SHORT PROBLEM. Return every line of the material below verbatim, with no changes.

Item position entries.
========

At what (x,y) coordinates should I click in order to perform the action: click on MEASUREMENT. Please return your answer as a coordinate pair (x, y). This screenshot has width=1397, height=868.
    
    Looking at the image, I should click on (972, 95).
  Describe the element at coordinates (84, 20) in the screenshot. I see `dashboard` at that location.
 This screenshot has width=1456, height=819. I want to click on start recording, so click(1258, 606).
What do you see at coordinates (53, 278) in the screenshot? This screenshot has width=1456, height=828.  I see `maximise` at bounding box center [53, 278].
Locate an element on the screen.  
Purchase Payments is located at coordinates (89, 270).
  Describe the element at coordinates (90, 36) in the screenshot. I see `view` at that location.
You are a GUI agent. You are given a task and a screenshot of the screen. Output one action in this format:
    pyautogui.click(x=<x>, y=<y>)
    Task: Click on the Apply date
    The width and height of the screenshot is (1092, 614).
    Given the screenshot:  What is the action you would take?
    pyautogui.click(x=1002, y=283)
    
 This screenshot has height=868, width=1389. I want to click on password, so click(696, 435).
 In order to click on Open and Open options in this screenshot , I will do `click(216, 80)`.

========

CORRECT ANSWER.
At what (x,y) coordinates should I click in order to perform the action: click on MEASUREMENT. Please return your answer as a coordinate pair (x, y). This screenshot has width=1397, height=868.
    
    Looking at the image, I should click on (972, 95).
  Describe the element at coordinates (84, 20) in the screenshot. I see `dashboard` at that location.
 This screenshot has width=1456, height=819. I want to click on start recording, so click(1258, 606).
What do you see at coordinates (53, 278) in the screenshot? This screenshot has width=1456, height=828.  I see `maximise` at bounding box center [53, 278].
Locate an element on the screen.  
Purchase Payments is located at coordinates (89, 270).
  Describe the element at coordinates (90, 36) in the screenshot. I see `view` at that location.
You are a GUI agent. You are given a task and a screenshot of the screen. Output one action in this format:
    pyautogui.click(x=<x>, y=<y>)
    Task: Click on the Apply date
    The width and height of the screenshot is (1092, 614).
    Given the screenshot:  What is the action you would take?
    pyautogui.click(x=1002, y=283)
    
 This screenshot has height=868, width=1389. I want to click on password, so click(696, 435).
 In order to click on Open and Open options in this screenshot , I will do `click(216, 80)`.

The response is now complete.